La vittoria di Barack Obama alle presidenziali infrange un tabù e fa rinascere il sogno americano. Quello secondo cui chiunque, indipendentemente dalle origini, può arrivare alla guida del Paese.

Oltre il 64% d’affluenza alle urne, la più massiccia partecipazione degli ultimi 100 anni. Obama ha parlato a Chicago, Illinois:

“E’ la risposta che hanno dato giovani e anziani, ricchi e poveri, democratici e repubblicani, neri, bianchi, ispanici, asiatici, nativi americani, gay e eterosessuali, disabili e non. Gli americani hanno mandato un messaggio al mondo: non siamo una serie di individui o di Stati rossi e Stati blu. Siamo e saremo sempre gli Stati Uniti d’America”.

Quasi 15 milioni di persone in più rispetto al 2004 si sono recate alle urne. Frutto certo della capillare e lunga campagna durata 18 mesi.
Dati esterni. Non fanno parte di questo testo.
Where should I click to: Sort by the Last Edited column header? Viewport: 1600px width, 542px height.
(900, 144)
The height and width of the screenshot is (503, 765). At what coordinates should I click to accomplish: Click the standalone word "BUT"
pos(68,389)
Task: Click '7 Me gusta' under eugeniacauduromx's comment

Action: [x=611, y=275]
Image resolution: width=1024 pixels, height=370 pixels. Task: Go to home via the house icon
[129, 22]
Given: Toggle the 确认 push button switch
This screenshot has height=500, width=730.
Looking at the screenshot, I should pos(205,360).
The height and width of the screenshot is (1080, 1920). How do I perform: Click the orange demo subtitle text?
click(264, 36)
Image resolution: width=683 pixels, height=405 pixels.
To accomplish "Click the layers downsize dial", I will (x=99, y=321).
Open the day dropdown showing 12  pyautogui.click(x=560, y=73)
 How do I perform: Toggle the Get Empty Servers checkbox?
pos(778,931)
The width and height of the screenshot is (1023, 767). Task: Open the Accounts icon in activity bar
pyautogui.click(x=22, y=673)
Ma frutto anche del fatto che questo voto era percepito come storico dagli elettori. Obama ha conquistato 349 grandi elettori. Ne sarebbero bastati 270 per farsi eleggere. In termini di voti popolari ha avuto oltre il 52% delle preferenze.

A Times Square, New York, la più intensa notte elettorale da anni. Tra la folla molti afro-americani, determinanti per la vittoria del candidato democratico, che promette una vera società multirazziale.

Gli anni della segregazione e della discriminazione sembrano lontani e la comunità nera si sente protagonista della politica.

“Sono senza parole. Ho aspettato tanti anni per vedere tutto questo. Quando ero bambina dovevo sedermi nel retro dell’autobus. Adesso è cambiata soprattutto la percezione degli Stati Uniti, diventeranno, torneranno una potenza mondiale, perchè ognuno si è dato da fare per questo. Sono senza parole”.

“Sono riuscito a essere parte di tutto questo” dice un ragazzo “è incredibile, è una notte storica, non abbiamo mai visto una cosa come questa, è sorprendente!”.

Giubilo anche a Washington, davanti alla Casa Bianca, che presto accoglierà il nuovo inquilino con la sua famiglia, oltre quattro secoli dopo l’inizio della tratta degli africani verso gli Stati Uniti.